AIM OF THE TASK:
Your task is to retype, exactly and without pictures, the line holding "Task: Click the Back arrow button" and each line that follows it to the end of the entries.

DATA TO EXAMINE:
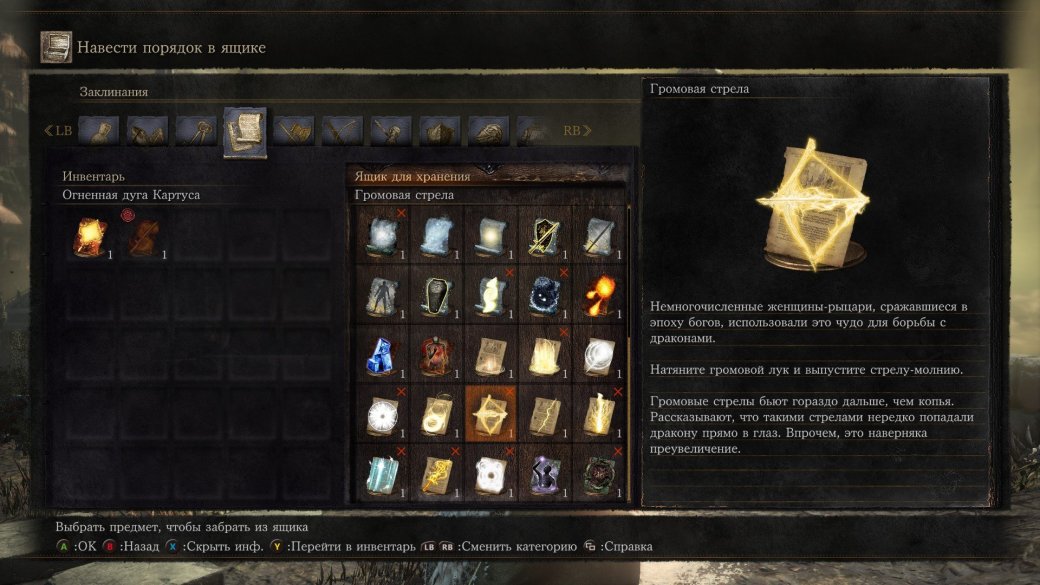The image size is (1040, 585).
Task: Switch to the first category tab icon
Action: click(99, 131)
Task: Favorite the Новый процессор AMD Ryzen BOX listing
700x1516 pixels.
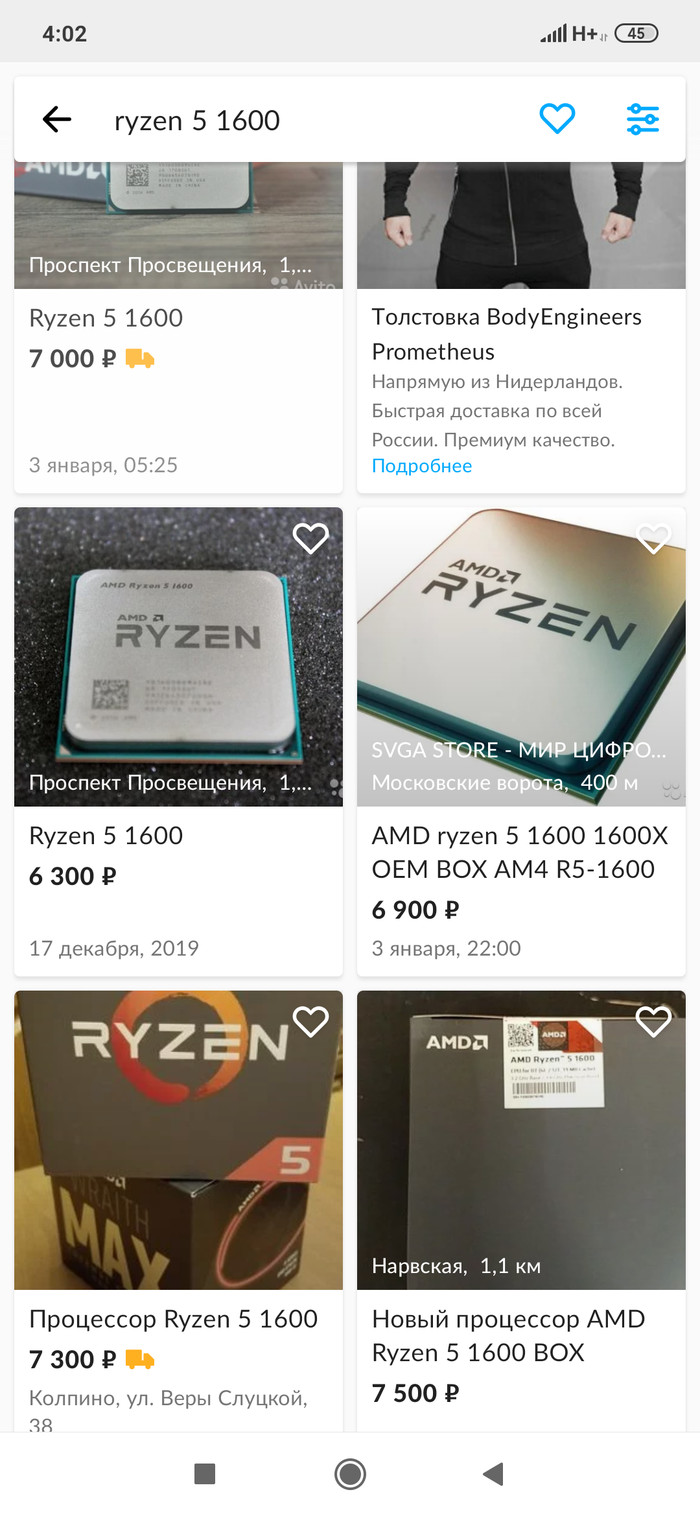Action: coord(653,1022)
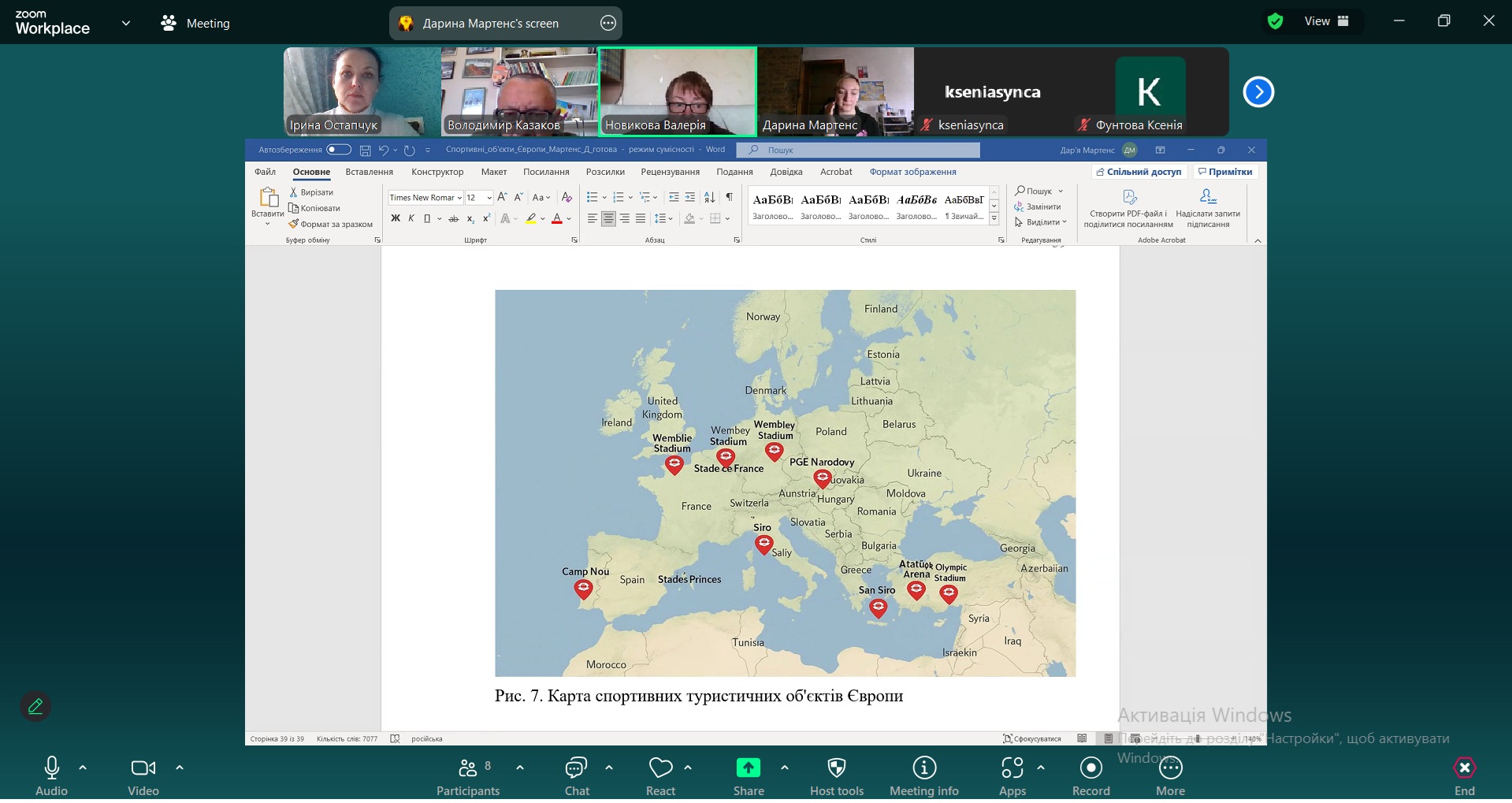The width and height of the screenshot is (1512, 803).
Task: Click the green Share screen icon
Action: tap(748, 768)
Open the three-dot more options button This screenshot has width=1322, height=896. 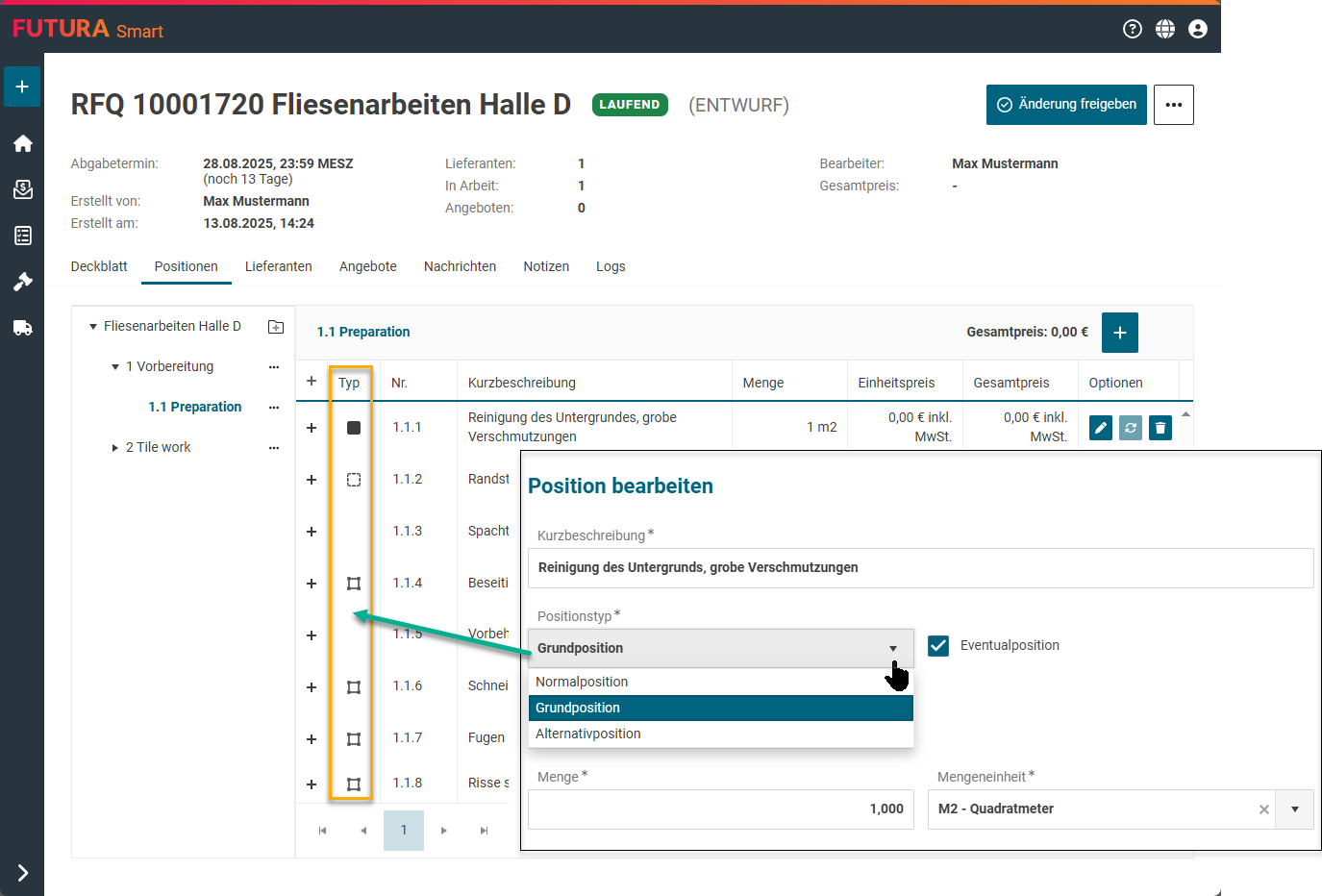pos(1173,105)
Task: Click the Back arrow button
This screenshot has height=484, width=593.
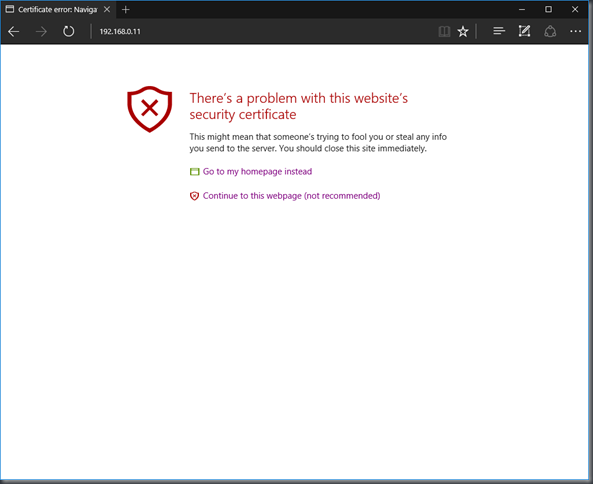Action: click(14, 31)
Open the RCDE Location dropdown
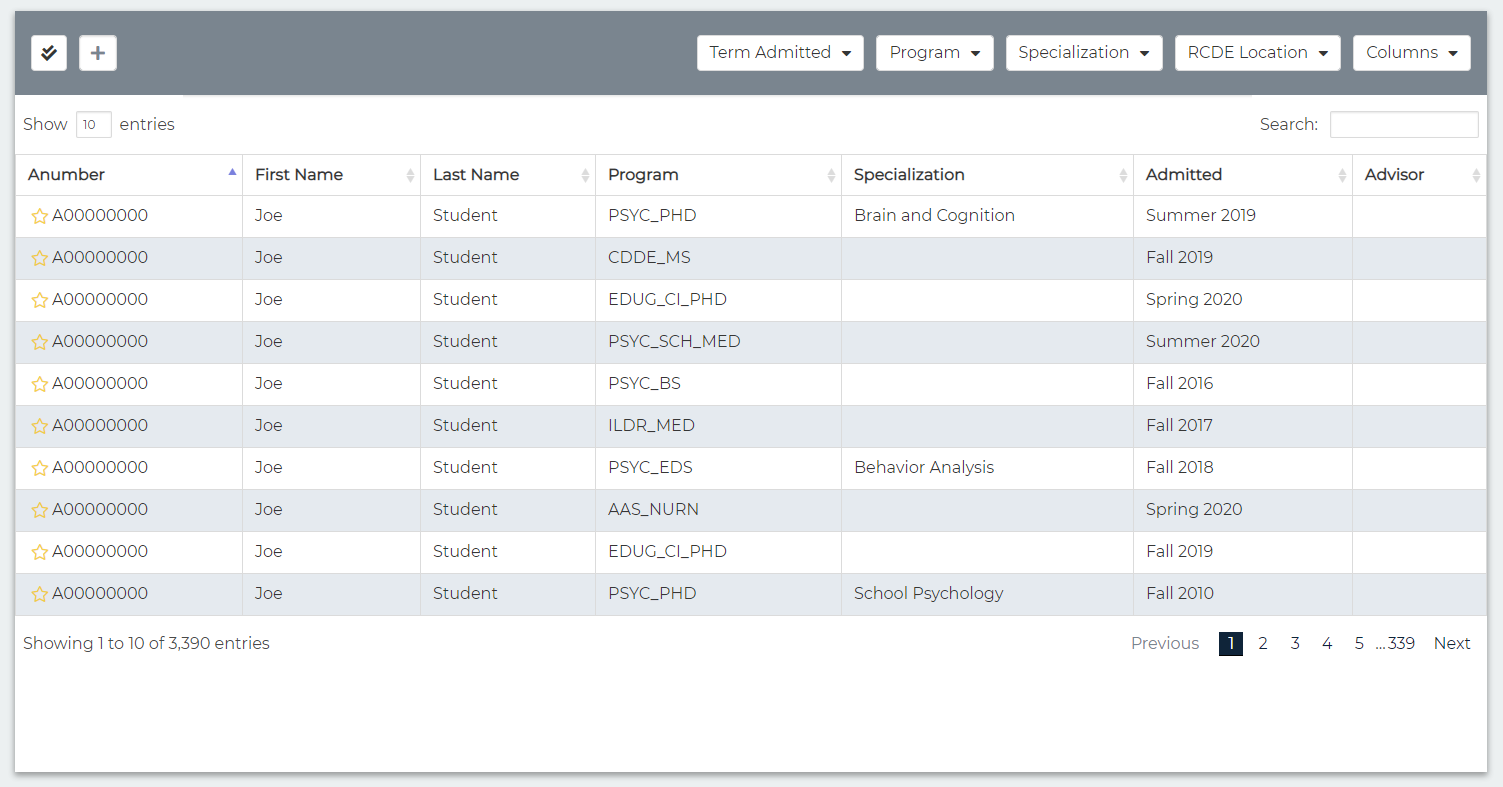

ANSWER TO THIS TASK:
Task: Click the Back arrow button
This screenshot has height=484, width=593.
Action: click(14, 31)
Open the RCDE Location dropdown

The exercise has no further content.